В Неаполе в Museo Nationale я видел «Бахуса» Рибейры6. Вот живот-то вылеплен, что твой барабан, а ширь-то кисти какая, будто метлой написан! Опять-таки, как у Микельанджело, никакой зацепки нет, свет заливает все тело, и все так смело — рука не дрогнет».

В другом письме, покоренный простотой и мощью живописи итальянца Тинторетто, он писал:

«Кто меня маслом по сердцу обдал, то это Тинторет. Говоря откровенно, смех разбирает, как он просто неуклюже, но как страшно мощно оправлялся с портретами своих краснобархатных дождей, что конца не было моему восторгу. Все примитивно намечено, но, должно быть, оригиналы страшно похожи на свои портреты, и я думаю, что современники любили его за быстрое и точное изображение себя. Он совсем не гнался за отделкой, как Тициан, а только схватывал конструкцию лиц просто одними линиями в палец толщиной; волосы, как у византийцев, черточками. Здесь в Вене, в Академии, я увидел два холста его с нагроможденными одно на другое лицами-портретами.7 Тут его манера распознавать индивидуальность лиц всего заметнее. Ах, какие у него в Венеции есть цвета его дожеских ряс, с такой силой спаханных и пробороненных кистью, что, пожалуй, по мощи выше «Поклонения волхвов» Веронеза. Простяк художник был».

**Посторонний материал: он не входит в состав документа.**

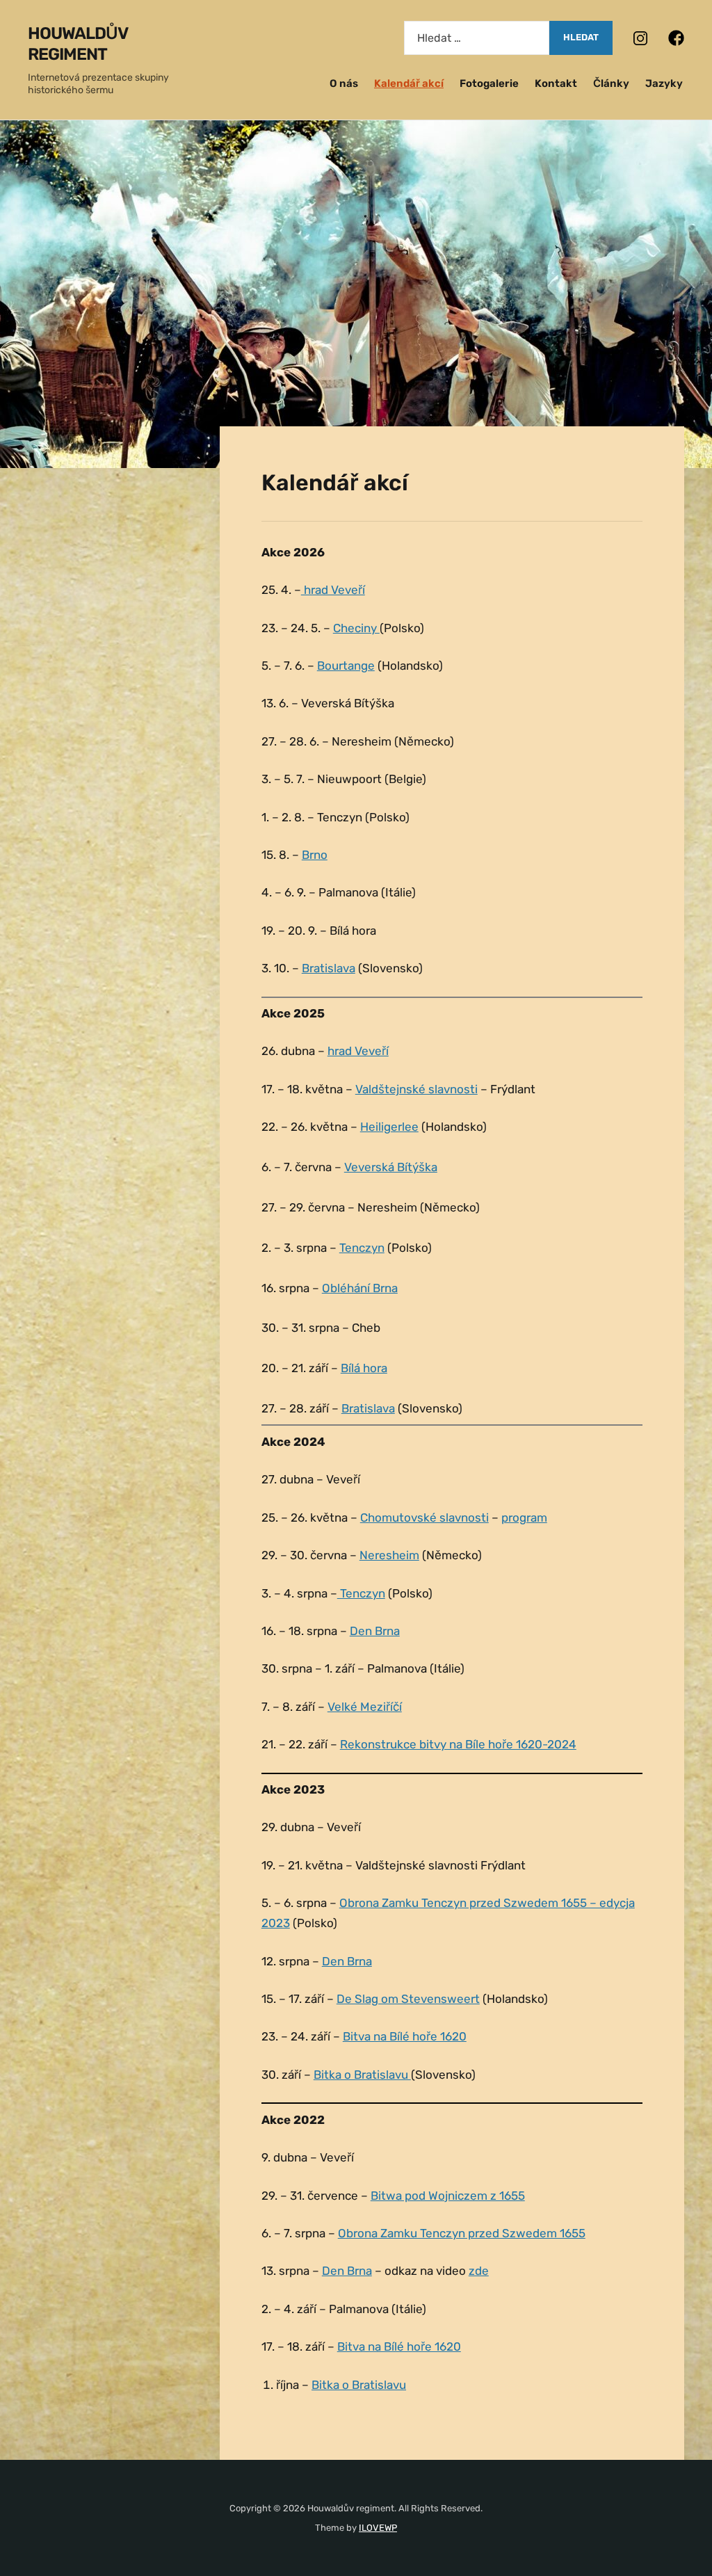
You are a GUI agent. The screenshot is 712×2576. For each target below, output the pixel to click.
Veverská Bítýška (390, 1167)
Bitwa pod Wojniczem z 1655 (448, 2196)
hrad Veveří (333, 590)
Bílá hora (364, 1368)
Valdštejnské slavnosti (416, 1089)
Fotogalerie (489, 83)
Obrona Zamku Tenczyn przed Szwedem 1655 (461, 2233)
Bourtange (346, 666)
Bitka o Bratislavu (362, 2075)
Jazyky (664, 83)
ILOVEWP (378, 2527)
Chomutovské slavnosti (424, 1517)
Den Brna (375, 1631)
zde (479, 2271)
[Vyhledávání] (476, 38)
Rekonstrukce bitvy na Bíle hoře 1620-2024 (458, 1744)
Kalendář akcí (409, 83)
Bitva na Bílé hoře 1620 (405, 2036)
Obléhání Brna (360, 1288)
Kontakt (556, 83)
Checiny (356, 628)
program (524, 1517)
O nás (344, 83)
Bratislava (328, 968)
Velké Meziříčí (364, 1707)
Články (611, 83)
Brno (314, 855)
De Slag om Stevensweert (408, 1999)
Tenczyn (362, 1248)
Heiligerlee (389, 1127)
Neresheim (389, 1555)
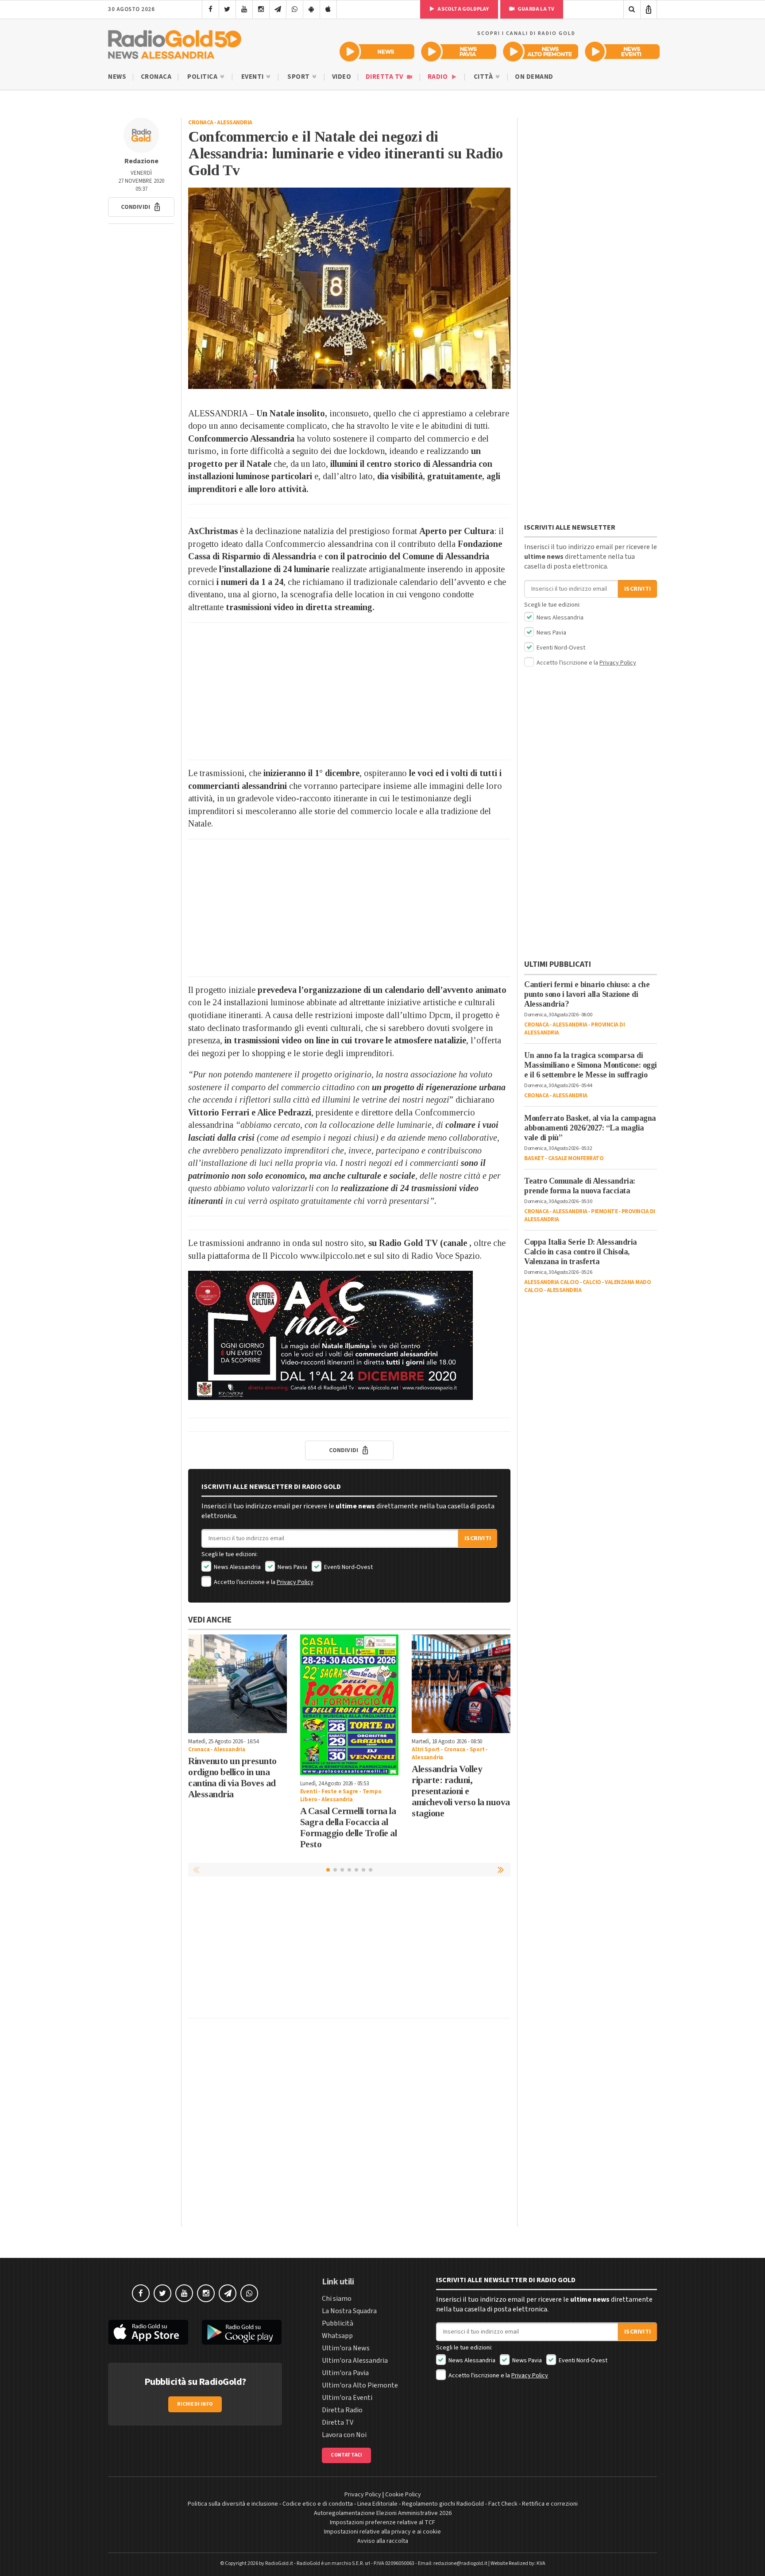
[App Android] (311, 9)
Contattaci (346, 2455)
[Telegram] (278, 9)
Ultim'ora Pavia (345, 2373)
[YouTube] (244, 9)
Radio (438, 76)
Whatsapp (337, 2336)
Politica (203, 76)
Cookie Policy (403, 2494)
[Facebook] (210, 9)
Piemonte (604, 1211)
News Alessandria (236, 1567)
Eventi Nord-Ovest (348, 1567)
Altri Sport (426, 1749)
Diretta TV (385, 76)
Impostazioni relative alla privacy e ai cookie (382, 2531)
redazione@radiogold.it (460, 2563)
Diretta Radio (342, 2410)
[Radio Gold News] (377, 52)
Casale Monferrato (576, 1158)
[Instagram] (261, 9)
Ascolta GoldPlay (463, 9)
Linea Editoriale (377, 2503)
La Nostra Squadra (349, 2311)
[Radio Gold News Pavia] (459, 52)
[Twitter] (227, 9)
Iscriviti (477, 1538)
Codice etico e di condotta (317, 2503)
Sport (299, 76)
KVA (541, 2563)
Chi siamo (337, 2298)
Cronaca (156, 76)
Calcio (592, 1282)
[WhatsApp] (294, 9)
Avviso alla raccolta (382, 2541)
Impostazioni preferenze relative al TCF (382, 2522)
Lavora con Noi (344, 2435)
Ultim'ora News (346, 2348)
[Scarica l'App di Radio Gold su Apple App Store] (148, 2332)
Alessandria (234, 122)
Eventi (253, 76)
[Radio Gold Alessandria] (174, 42)
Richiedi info (195, 2404)
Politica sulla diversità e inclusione (233, 2503)
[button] (141, 207)
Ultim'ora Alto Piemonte (360, 2385)
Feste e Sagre (339, 1792)
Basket (534, 1158)
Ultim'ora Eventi (347, 2398)
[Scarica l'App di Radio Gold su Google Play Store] (242, 2332)
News (117, 76)
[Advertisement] (349, 691)
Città (484, 76)
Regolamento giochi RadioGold (443, 2503)
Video (342, 76)
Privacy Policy (295, 1582)
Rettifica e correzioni (550, 2503)
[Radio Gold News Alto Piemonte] (541, 52)
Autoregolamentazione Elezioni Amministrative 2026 (383, 2513)
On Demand (534, 76)
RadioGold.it (279, 2563)
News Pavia (291, 1567)
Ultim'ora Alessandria (355, 2360)
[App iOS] (328, 9)
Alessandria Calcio (551, 1282)
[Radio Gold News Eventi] (622, 52)
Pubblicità (337, 2323)
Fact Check (503, 2503)
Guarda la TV (536, 9)
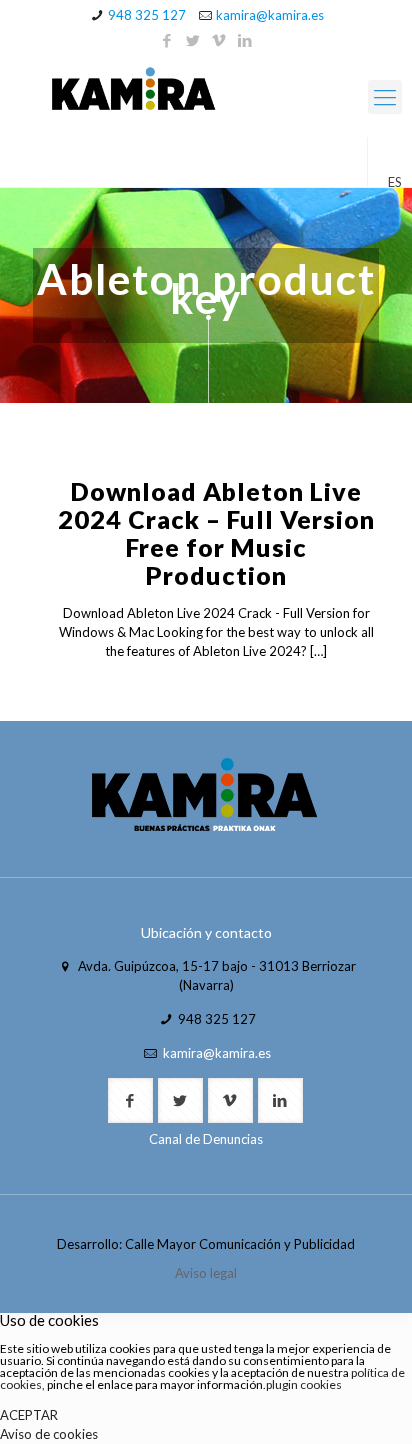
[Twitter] (193, 40)
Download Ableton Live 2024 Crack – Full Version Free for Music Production (216, 533)
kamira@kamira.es (270, 15)
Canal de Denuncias (206, 1139)
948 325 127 (147, 15)
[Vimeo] (219, 40)
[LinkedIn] (245, 40)
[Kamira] (206, 92)
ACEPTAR (29, 1415)
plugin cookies (304, 1384)
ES (395, 182)
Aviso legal (206, 1273)
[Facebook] (167, 40)
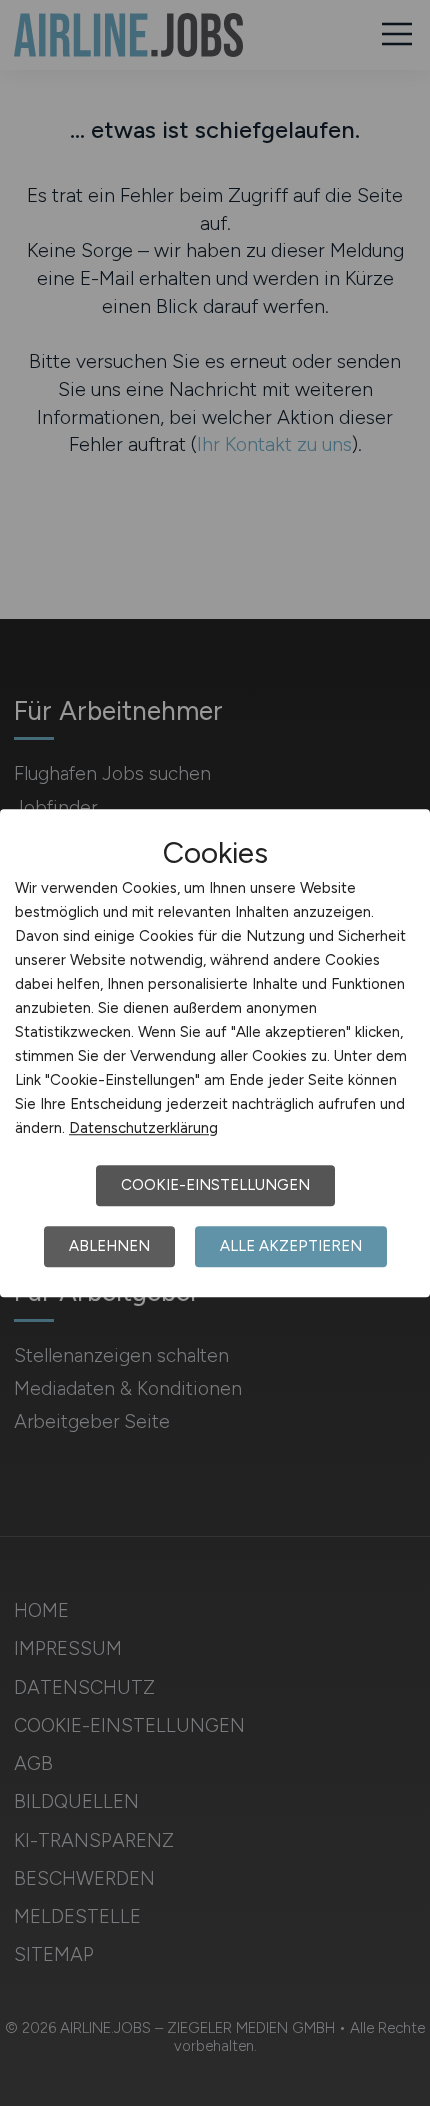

В Дрездене, Париже, Риме, Венеции, Флоренции Суриков видел картины Тициана и многими из них был восхищен, о чем писал П.П. Чистякову. Однако он не преминул указать в этих письмах и на то, что ему не понравилось у Тициана.

«Тициан иногда страшно желтит, зной напускает в картины, как, например, «Земная и небесная любовь» в Палаццо Боргезе в Риме. Голая с красной одеждой женщина. Приятно, но не натурально», — писал Суриков и тут же на полях письма сделал примечание: «Когда отойдешь от подобной знойной картины Тициана к Веронезу, то будто бы холодной водицы изопьешь».

Как однако ни были прекрасны творения Тициана, Веронезе, Тинторетто, Рафаэля и Микельанджело, но безраздельно захватил Сурикова испанский жанровый художник и портретист XVII века — Веласкез. Об одной из картин Веласкеза — портрете папы Иннокентия X художник восторженно писал Чистякову:

«Здесь все стороны совершенства есть: творчество, форма, колорит, так что каждую сторону можно отдельно рассматривать и находить удовлетворение. Это живой человек, это выше живописи, как существовала у старых мастеров. Тут прощать и извинять нечего. Для меня все галереи Рима — этот Веласкеза портрет. От него невозможно оторваться. Я с ним перед отъездом из Рима прощался как с живым человеком; простишься, да опять воротишься, думаешь: а вдруг в последний раз в жизни его вижу».

Великие художники прошлого страстно увлекли Сурикова простотой, широтой и возвышенностью образов и типов своих картин. Он оценил благородную сдержанность Тициана, сверкание красок пышного Веронезе и таинственный трагизм Тинторетто. Он восхищался произведениями Рафаэля, Микельанджело, Веласкеза, Леонардо да Винчи, Мурильо, Рибейры и других.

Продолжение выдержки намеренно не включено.